With details still sketchy about the practicalities of the new reforms, we are continuing to impress on the Federal Coalition the importance of reassessing their decision to leave Local Government out of the new National Cabinet.
The challenge facing National Cabinet over the coming months is unlike any which has faced Australian governments in recent times, and it will require the concerted, coordinated, and complementary efforts of all levels of government to carefully lift restrictions, rebuild consumer confidence, support business, re-establish the tourism industry, find safe pathways for the sport, entertainment, hospitality and performing arts sectors to operate, and recreate millions of Australian jobs.
Australia’s 537 councils stand ready to play a critical role in facilitating, establishing, and growing local businesses and economies – because they always have.
They support economic growth through regional development policies and initiatives, strategic and land use planning, targeted investment attraction, prioritisation of local procurement, and focusing their annual investment on infrastructure that serves the community and business alike.
Many councils also provide business networking opportunities, access to training, mentoring, and incubator facilities and employment hubs.
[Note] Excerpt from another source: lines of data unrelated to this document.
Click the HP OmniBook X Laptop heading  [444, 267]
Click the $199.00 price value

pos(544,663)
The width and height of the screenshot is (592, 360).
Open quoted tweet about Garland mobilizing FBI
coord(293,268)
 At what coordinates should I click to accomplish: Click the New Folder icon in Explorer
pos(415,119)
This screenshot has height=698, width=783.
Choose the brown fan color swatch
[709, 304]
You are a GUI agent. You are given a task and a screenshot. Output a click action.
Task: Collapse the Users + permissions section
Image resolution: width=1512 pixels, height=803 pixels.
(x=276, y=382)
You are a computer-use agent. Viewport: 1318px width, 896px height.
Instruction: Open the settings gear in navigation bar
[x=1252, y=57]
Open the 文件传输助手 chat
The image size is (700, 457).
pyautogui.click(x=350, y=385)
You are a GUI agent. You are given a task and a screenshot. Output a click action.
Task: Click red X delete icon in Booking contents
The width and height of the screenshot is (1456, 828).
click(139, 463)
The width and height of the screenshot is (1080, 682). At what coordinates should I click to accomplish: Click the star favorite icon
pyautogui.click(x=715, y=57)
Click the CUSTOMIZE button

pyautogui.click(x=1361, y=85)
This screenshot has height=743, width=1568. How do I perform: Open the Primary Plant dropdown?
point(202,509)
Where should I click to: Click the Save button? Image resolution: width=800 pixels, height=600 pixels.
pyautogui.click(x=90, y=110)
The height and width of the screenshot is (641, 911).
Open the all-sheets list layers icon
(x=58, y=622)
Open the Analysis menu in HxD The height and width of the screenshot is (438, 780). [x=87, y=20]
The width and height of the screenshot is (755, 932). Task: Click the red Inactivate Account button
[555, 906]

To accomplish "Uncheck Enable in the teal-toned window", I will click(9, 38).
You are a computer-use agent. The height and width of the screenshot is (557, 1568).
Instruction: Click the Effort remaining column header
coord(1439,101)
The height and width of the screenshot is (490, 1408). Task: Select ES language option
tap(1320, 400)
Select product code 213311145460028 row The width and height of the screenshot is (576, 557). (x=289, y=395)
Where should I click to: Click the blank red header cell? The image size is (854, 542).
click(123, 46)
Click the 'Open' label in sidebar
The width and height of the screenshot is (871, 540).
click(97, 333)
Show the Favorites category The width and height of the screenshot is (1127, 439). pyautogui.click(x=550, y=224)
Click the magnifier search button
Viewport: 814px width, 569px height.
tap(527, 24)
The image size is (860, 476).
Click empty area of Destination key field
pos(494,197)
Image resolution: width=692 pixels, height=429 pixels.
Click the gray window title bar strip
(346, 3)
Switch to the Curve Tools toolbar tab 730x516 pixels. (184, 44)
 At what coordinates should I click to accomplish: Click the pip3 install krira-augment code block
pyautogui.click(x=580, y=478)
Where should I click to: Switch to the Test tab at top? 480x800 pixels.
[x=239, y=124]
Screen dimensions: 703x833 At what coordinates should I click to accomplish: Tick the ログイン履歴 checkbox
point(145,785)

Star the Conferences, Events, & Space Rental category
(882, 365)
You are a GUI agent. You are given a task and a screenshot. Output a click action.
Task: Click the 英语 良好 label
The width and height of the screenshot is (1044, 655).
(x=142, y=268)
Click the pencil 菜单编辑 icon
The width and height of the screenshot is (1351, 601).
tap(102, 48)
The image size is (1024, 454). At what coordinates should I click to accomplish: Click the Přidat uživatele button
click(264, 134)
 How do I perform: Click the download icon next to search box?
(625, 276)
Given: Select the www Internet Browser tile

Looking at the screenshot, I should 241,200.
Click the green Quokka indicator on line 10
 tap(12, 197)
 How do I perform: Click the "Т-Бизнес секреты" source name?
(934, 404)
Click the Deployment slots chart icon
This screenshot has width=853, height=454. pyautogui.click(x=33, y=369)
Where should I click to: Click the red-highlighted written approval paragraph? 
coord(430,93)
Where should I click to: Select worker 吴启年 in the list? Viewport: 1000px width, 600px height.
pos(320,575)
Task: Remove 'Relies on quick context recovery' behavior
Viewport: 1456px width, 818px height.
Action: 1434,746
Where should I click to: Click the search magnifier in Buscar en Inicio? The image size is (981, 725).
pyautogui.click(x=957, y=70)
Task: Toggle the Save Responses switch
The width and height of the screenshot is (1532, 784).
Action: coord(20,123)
These roles are in addition to the sector’s regulatory functions, ensuring a level playing field, and protecting the safety of food and personal services customers.
There is a very strong case for saying that economic development has always been at the core of every successful council — since their inception.
And consider the multiplier effect of local government spending, which is significant.
Councils provide direct employment for almost 200,000 people and support thousands of small and medium-sized business enterprises through an annual operational expenditure of more than $38 billion.
Councils operate the most broadly distributed network of government administrations and offices in the nation, with 537 head offices and many more depot, library, recreation and community facilities all providing a platform for hosting job creation, retraining, business startup or growth programs in partnership with other governments.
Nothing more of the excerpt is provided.